Imagine a third-party payor system for cars. Everyone eventually needs a car-just as everyone eventually needs health care. In this system, you can't buy a car directly. You must first see a consultant, who evaluates your needs and decides what kind of car you get-from a simple $20 k subcompact to a complex $300 k van-and how often. Would any rational payor not require a percentage copay that rises with the car's cost? Would it not demand the highest quality cognitive work from that consultant? Yet our health system does the opposite: it imposes copays and deductibles on the clinician's cognitive work, and little or no copays for the vastly larger downstream costs. What's more, payors write threatening letters to fee-for-service clinicians who charge for complex visits more often than a certain low "average".

Health coverage shouldn't treat costs like an earthquake that's 100% beyond anyone's control. Even in complex frailty and chronic illness, many costs can be averted when patients seek early care and when skilled clinicians can keep decompensations contained and prevent the tenuous equilibrium from collapsing. Or when clinicians make regular complex assessments and fine tune management to make the frail patient as well balanced and as resilient as possible.

But that requires patients to feel some share of the real cost—and to patronize clinicians who can truly manage complexity.

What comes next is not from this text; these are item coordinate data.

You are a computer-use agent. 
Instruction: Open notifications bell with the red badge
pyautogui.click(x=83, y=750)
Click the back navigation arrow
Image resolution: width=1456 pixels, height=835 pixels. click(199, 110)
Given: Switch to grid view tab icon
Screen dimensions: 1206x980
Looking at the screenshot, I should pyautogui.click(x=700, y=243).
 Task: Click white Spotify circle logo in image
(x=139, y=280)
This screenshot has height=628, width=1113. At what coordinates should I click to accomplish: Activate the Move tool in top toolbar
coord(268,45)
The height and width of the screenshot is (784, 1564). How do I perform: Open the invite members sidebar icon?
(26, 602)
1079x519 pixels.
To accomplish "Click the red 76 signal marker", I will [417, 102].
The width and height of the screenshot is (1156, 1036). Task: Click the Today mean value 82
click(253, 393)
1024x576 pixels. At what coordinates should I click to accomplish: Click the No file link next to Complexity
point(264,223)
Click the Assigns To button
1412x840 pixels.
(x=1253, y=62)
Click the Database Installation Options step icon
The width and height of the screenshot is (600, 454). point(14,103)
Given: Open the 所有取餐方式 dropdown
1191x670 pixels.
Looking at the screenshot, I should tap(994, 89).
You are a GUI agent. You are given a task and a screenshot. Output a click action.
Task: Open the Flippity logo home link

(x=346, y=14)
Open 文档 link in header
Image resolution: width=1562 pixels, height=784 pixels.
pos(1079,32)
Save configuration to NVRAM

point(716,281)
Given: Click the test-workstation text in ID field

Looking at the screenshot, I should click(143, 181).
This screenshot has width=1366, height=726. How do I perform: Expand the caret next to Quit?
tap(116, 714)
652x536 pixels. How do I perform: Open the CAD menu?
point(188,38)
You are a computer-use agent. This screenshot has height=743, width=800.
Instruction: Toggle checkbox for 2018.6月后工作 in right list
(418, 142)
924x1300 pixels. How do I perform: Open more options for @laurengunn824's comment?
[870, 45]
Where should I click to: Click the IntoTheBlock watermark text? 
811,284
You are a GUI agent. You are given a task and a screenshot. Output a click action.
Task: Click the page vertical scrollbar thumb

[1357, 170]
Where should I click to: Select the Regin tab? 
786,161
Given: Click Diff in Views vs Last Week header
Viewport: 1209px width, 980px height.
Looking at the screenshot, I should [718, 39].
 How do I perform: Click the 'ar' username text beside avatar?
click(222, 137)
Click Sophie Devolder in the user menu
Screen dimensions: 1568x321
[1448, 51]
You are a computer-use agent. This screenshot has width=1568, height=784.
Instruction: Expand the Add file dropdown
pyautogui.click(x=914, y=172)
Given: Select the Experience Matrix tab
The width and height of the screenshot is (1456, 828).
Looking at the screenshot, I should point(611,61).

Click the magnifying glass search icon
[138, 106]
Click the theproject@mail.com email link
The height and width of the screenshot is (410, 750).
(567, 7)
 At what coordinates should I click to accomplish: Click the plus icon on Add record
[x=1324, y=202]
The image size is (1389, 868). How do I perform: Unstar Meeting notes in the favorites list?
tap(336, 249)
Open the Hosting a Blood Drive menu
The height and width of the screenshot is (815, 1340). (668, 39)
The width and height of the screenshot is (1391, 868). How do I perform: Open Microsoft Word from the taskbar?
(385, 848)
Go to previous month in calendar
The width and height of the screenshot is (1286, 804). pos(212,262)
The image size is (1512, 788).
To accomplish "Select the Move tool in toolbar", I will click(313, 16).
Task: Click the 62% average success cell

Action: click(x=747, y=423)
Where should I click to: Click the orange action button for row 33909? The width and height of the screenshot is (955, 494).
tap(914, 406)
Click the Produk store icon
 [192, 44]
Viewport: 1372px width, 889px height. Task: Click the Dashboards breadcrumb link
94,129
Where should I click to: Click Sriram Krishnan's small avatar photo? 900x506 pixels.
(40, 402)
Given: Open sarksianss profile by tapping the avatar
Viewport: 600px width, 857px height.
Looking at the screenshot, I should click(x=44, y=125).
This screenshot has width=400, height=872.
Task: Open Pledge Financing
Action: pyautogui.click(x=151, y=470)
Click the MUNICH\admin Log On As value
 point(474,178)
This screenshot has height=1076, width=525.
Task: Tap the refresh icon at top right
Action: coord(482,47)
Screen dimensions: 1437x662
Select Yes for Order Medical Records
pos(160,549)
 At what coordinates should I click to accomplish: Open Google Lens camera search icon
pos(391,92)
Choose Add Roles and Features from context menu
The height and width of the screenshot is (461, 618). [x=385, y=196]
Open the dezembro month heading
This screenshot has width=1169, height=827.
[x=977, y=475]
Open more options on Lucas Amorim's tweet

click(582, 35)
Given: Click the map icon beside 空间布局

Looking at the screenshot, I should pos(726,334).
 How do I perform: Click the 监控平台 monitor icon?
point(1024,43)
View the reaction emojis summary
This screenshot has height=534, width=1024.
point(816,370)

The Straight Percentage Copay model https://lnkd.in/gjeYP4iR in my last post enables that.

With Al-enabled tools, patients can be shown-in real time-the clinical and cost consequences of each care path, including the consequences of delay in seeking care. Such transparency will shift behavior faster than any mandate.

Soon, this will generate patient demand for Whole Person Longitudinal Complex Care—and pressure on generalist clinicians to deliver the clinical reasoning that makes it work.